Calhoun County ISD $65M bond passes
The proposed $65 million Calhoun County ISD bond project passed Tuesday.
The money will build a new middle school, renovate other county schools and improve Sandcrab Stadium.
"We are obviously excited and know that we have a lot of work in front of us," said Billy Wiggins, Calhoun County superintendent. "I'm appreciative for those in our community who supported CCISD and our kids."
Claycomb Associates will design the new middle school and stadium renovations, and Rawley McCoy will work on the other renovations, Wiggins said.
"We are looking to start as soon as possible," he said, noting they expect to break ground once school is out for the summer.
The roofs, plumbing, windows and electricity will see necessary repairs this summer, Wiggins said.
Improvements will add 17.5 cents per $100 of assessed valuation to the debt service tax rate for 10 years, said Wiggins. The current debt service tax rate is 7.5 cents per $100 of assessed valuation, which is dedicated to pay off the 2007 $22 million school bond project.

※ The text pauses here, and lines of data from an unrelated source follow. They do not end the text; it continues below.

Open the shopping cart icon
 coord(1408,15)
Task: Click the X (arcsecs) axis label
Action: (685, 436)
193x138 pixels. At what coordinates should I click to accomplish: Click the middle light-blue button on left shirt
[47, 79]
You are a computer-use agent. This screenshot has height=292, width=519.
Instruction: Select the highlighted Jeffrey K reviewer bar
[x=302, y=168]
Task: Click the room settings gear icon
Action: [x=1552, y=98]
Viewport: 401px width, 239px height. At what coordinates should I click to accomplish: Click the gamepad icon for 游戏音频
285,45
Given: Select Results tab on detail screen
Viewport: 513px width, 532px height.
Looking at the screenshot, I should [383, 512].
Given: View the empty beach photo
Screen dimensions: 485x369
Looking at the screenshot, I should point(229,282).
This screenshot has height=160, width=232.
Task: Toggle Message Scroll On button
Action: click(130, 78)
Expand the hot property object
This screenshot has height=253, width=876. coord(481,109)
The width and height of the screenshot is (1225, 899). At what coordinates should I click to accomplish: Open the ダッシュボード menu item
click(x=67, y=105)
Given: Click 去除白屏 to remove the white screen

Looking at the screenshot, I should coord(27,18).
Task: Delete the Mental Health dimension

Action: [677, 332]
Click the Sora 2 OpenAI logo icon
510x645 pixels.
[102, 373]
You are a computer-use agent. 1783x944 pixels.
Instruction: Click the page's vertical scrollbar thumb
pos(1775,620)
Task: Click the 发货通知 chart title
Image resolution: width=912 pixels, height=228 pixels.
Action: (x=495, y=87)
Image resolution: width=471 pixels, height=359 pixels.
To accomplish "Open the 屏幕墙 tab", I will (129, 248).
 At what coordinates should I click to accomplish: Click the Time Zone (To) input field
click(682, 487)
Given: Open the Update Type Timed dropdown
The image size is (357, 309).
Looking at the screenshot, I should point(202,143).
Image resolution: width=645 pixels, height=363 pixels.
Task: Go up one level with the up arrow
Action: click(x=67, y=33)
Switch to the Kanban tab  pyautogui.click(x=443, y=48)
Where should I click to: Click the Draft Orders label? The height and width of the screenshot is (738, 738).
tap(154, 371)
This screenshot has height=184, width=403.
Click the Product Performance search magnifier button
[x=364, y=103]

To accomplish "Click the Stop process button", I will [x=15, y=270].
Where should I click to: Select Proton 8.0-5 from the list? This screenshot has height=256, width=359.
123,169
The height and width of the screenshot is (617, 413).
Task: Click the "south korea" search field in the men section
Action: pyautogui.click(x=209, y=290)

The bond will increase taxes on a $110,000 home, the average value of a home in the district, about $192.50 a year before exemptions.
After exemptions, the increase comes to about $10.65, Wiggins said.
Members of a capital improvement committee, which was formed at the end of 2012, visited each campus and recommended necessary improvements to the school board. Their plan totaled $47 million in improvements.
However, the board sent the bond proposal totaling $65 million to county voters.
The increase comes because the board proposed building a new Travis Middle School campus.
"The Calhoun school bond vote was close, with a 476-vote difference, which is very encouraging," said Robert Willmann, a San Antonio attorney who recently moved back to Port Lavaca. "But it is a sad day for Calhoun, Victoria and DeWitt counties as the bond debt total for the three counties will now be around half a billion dollars plus interest.
"Since public schools are a public service and not a commercial business in which debt should generate more income, all the school bond debt does is make future school revenue less."
Sandra Witte, an attorney who served on the capital improvement committee, also served on the political action committee, Calhoun Proud, which was created to encourage county residents to vote for the bond proposal.
Witte said that when the middle school was constructed, it was designed as an open campus for high school students, something that doesn't work well with sixth-, seventh- and eighth-graders.
"It's money well worth it," she said. "Our students in Calhoun County deserve the great facilities that will generate from the bond money."
Bob Turner, Port Lavaca city manager, said he is happy the bond passed.
"The future of Port Lavaca is its children, so it is very important to educate them.
"Some will pay more money in taxes," he continued, "but the advantage is good in the long term - these are exciting times for Port Lavaca."